Gareth Bradshaw

Personal information
- Irish name: Gearóid Bradseach
- Sport: Gaelic Football
- Position: Right half back
- Born: 13 February 1987 (age 38) Galway, Ireland
- Height: 1.85 m (6 ft 1 in)
- Occupation: Safety Engineer

Club(s)
- Years: Club
- 2004–: Moycullen

Club titles
- Galway titles: 2
- Connacht titles: 1
- All-Ireland Titles: 1

Colleges(s)
- Years: College
- University of Galway

Inter-county(ies)*
- Years: County / Apps (scores)
- 2007–2020: Galway / 46 (0-19)

Inter-county titles
- Connacht titles: 3
- NFL: 1

= Gareth Bradshaw =

Irish Gaelic football player

Gareth Bradshaw (born 13 February 1987) is a Gaelic footballer from Galway, Ireland who played from 2007 to 2021.

Bradshaw played club football for Moycullen. In 2007, he made his senior debut in the NFL, winning three Connacht titles that year.

In 2008, he played in his first GAA Championship game in the opening round of the Connacht SFC against Roscommon.

In 2013, Bradshaw acted as vice-captain to manager Alan Mulholland.

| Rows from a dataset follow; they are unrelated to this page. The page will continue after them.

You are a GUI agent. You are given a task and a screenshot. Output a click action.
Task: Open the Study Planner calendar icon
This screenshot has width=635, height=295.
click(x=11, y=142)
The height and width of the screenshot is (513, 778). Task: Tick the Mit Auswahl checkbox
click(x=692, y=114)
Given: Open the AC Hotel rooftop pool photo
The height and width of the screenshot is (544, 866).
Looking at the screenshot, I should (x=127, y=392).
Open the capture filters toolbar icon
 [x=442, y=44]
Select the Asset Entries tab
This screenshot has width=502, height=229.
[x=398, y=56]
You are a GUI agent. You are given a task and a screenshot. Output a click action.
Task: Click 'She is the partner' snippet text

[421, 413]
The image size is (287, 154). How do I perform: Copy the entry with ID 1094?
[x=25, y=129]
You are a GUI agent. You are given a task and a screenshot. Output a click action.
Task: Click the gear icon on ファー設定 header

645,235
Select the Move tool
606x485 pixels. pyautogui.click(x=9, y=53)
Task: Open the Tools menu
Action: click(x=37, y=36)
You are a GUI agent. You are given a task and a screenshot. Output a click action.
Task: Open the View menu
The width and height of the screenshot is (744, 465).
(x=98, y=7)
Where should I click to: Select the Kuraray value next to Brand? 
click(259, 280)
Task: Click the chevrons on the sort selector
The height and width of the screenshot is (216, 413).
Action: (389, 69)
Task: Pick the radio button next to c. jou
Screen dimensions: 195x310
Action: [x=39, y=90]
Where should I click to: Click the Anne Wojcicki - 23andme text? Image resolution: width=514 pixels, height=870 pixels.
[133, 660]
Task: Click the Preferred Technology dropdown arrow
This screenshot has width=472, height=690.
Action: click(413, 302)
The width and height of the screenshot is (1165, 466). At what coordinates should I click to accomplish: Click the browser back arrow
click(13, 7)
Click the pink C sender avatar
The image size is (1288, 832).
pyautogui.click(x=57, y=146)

Bradshaw has also played for University of Galway (NUIG). In 2020, his NUIG team claimed their first ever County Senior Football title, beating Mountbellew-Moylough in the final.

In 2021, Bradshow confirmed his retirement, following 14 years with the Galway footballers. He was the longest serving member of the panel at the time.